PASSAGE PROVIDED —

Report #6993; 1/6/97
Some women won't take the female hormone, estrogen after the menopause because they think that it increases their chances of developing breast cancer (1). Exciting new studies show that a male-like hormone, called tibolone, may give all the benefits of estrogen while lowering blood levels of estrogen and not increasing her chances of developing breast or uterine cancer (2,3).
Estrogen strengthens bones and prevents heart attacks, strokes, hot flushes, vaginal dryness, loss of height, lowered I.Q., Alzheimer's disease, depression, anxiety, loss of teeth, osteoarthritis and colon cancer (4,5). Recent data show that the male-like hormone, tibolone, prevents hot flushes, anxiety, depression and lowered I.Q. (2,10), markedly increases a woman's interst in making love (9) and strengthen bones more than the female hormone, estrogen, does (3,8). You would expect this because male hormones cause men to have much larger bones anyway.

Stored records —
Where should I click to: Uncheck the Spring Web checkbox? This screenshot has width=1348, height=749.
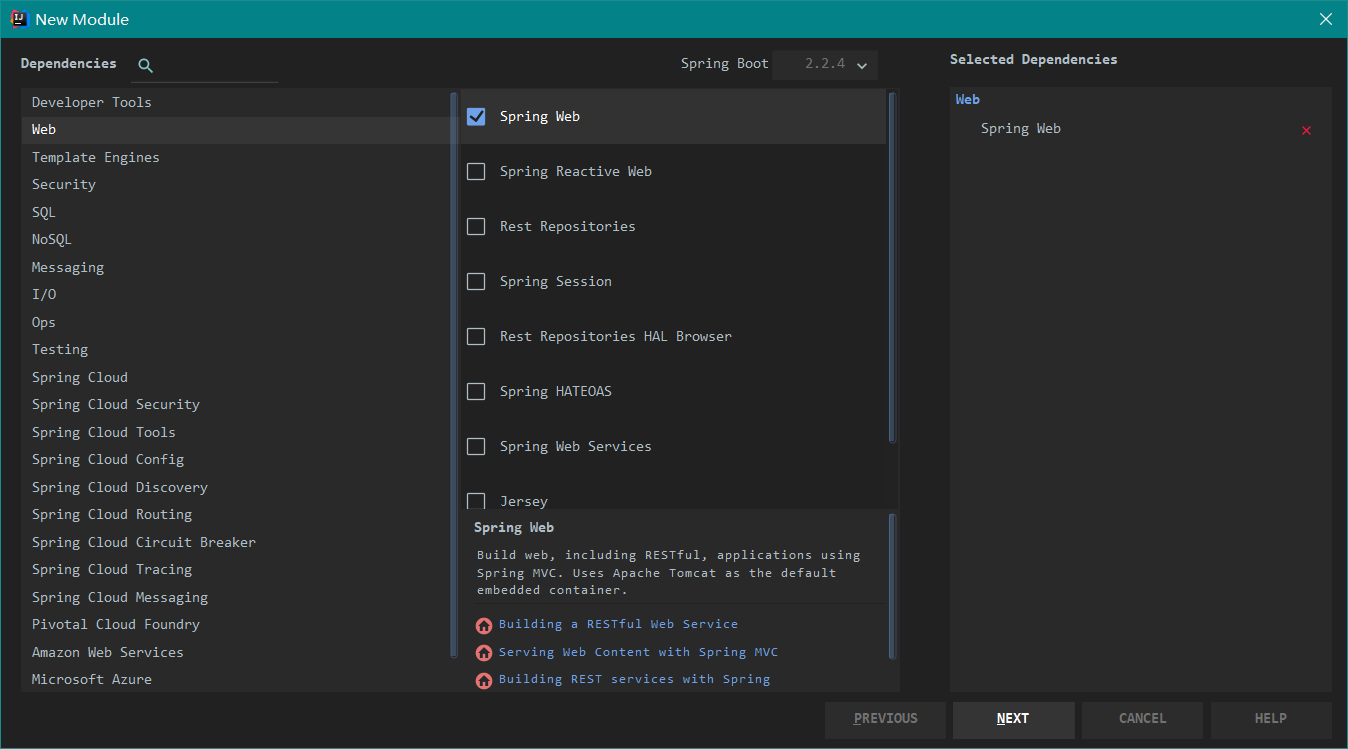pos(476,117)
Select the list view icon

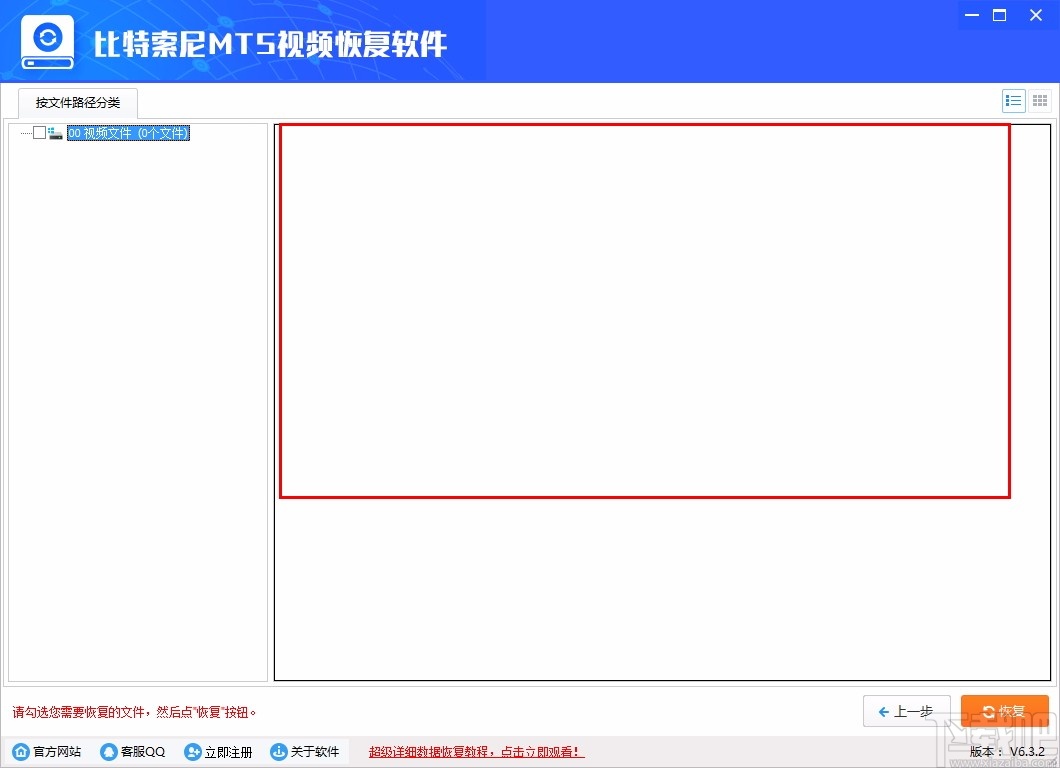click(x=1013, y=100)
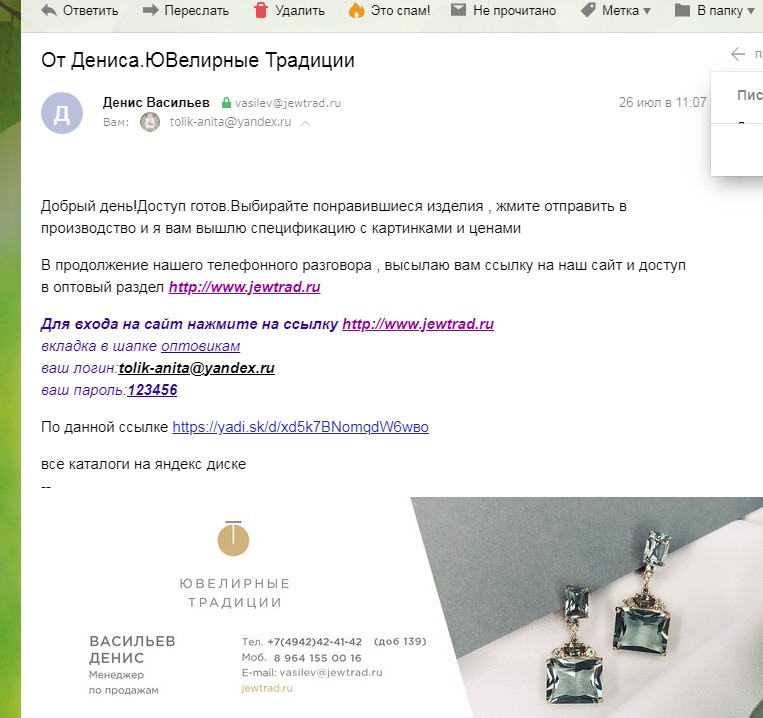Click the red trash Delete icon

261,10
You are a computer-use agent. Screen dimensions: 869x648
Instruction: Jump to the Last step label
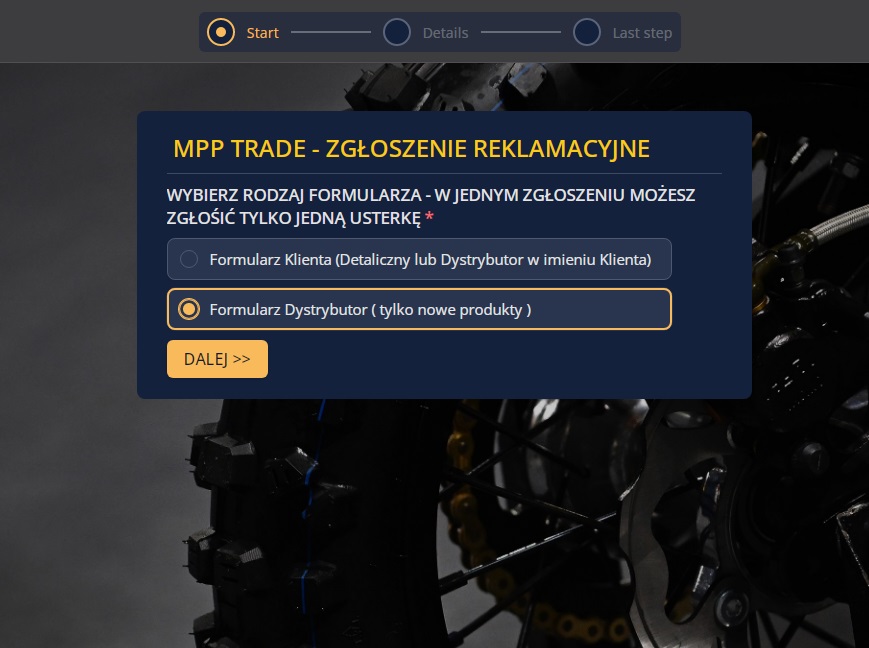[642, 33]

ACTIONS TO TAKE —
1. Which conditions does the report on tibolone say tibolone prevents? List them all.
2. Could you carry on the report on tibolone, starting after its last sentence?
These entries have no connection to the report on tibolone.

ANSWER SET —
1. Hot flushes, anxiety, depression, and lowered I.Q.

2.
Women with low blood levels of male hormones have little interest in making love. A recent report in the medical journal, Fertility and Sterility, shows that blood levels of male hormones drop significantly after the menopause (6). Male-like hormones, such a tibolone, can perk a woman's sagging sexual drive. Tibolone has been prescribed in Europe for more than 8 years, although it not been approved for use in the United States. The only concern that has shown up so far is that, like testosterone, it lowers blood levels of the good HDL cholesterol which may increase a susceptible woman's chances of suffering a heart attack. However, most studies show that this lowering is extremely small (7).
By Gabe Mirkin, M.D., for CBS Radio News
1) GA Colditz et al. The Use of estrogen and progestins and the risk of breast cancer in postmenopausal women. NEJM 1995 (June 15); 332 (24): 1589-1593.
2) M Milner, M Sinnott, D Gasparo, A Kelly, BK Carole, R Harrison. Climacteric symptoms, gonadotrophins, sex steroids, and binding proteins with conjugated equine estrogen-progestin and tibolone over two years. Menopause - the Journal of the North American Menopause Society 3: 4 (WIN 1996): 208-213.
3) C Egarter, J Huber, R Leikermoser, R Haidbauer, H Pusch, F Fischl, M Putz. Tibolone versus conjugated estrogens and sequential progestogen in the treatment of climacteric complaints. Maturitas 23: 1 (FEB 1996): 55-62.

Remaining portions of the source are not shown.